▶ Instructions for the task
Copy out each line of the data that holds the string "second".
----- Material for the task -----
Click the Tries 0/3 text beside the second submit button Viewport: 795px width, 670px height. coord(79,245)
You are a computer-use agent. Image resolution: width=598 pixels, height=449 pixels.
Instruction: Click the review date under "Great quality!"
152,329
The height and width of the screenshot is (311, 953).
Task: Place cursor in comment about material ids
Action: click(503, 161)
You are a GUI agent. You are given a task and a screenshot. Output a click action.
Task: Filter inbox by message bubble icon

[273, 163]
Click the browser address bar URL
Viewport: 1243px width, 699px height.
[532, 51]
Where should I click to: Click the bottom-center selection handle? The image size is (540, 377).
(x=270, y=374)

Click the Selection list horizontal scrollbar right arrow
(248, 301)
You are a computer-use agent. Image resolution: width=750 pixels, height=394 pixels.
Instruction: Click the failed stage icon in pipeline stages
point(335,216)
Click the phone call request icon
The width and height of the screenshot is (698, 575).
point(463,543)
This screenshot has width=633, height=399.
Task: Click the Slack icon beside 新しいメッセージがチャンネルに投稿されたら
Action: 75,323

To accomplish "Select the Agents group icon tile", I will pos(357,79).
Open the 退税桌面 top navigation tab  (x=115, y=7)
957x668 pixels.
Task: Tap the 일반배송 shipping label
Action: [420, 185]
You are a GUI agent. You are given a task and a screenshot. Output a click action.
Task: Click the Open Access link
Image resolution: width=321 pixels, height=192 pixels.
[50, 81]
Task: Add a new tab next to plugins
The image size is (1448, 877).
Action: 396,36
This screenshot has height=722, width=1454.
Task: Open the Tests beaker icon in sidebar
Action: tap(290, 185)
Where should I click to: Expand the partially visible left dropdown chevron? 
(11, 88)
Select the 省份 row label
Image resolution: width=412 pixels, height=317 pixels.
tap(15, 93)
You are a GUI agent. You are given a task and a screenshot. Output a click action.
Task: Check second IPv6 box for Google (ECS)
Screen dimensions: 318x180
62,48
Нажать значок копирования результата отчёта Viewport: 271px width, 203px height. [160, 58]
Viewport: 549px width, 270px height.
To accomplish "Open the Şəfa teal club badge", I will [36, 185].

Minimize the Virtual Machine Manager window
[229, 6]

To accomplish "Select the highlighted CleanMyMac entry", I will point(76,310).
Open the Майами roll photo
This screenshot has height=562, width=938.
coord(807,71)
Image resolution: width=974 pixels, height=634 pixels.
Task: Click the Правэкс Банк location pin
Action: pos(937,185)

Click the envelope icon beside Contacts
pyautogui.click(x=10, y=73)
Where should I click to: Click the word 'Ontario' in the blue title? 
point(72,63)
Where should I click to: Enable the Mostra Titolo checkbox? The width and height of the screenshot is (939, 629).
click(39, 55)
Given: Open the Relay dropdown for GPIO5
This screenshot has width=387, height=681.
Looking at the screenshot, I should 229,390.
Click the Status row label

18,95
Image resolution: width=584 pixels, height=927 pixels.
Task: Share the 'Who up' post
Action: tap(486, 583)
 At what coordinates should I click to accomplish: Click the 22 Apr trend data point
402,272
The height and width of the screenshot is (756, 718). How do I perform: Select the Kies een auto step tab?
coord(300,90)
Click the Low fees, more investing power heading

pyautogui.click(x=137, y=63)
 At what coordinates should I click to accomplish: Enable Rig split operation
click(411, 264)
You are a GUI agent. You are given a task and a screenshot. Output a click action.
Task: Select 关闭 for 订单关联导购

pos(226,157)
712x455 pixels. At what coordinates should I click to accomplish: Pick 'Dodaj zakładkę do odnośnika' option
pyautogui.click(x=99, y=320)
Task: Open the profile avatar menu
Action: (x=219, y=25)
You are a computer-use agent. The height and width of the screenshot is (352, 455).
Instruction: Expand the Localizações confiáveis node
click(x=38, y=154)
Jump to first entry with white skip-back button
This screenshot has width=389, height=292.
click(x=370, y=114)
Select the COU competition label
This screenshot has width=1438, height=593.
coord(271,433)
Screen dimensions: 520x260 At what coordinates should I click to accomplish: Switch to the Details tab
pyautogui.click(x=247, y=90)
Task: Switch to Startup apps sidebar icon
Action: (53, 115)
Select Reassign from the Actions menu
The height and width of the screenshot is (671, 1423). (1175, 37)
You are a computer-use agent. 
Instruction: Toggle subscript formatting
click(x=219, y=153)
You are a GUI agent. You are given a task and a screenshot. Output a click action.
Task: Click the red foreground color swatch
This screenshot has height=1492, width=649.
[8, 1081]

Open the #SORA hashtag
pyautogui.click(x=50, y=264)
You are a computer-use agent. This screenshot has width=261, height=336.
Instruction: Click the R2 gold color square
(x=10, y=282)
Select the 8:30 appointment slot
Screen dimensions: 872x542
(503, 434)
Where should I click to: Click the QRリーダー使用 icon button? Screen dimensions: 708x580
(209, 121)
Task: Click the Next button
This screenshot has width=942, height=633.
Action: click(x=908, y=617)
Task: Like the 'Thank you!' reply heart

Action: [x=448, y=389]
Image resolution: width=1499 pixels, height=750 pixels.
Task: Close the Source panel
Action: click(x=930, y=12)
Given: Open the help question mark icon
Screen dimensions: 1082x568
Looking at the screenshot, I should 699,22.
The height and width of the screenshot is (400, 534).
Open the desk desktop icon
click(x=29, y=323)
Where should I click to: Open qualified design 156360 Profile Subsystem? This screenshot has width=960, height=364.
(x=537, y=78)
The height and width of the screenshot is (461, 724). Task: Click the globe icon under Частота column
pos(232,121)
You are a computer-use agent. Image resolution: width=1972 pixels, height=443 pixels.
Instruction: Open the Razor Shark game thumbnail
-----
▶ Written response
Click the Tries 0/3 text beside the second submit button Viewport: 795px width, 670px height. coord(79,245)
Task: Check second IPv6 box for Google (ECS)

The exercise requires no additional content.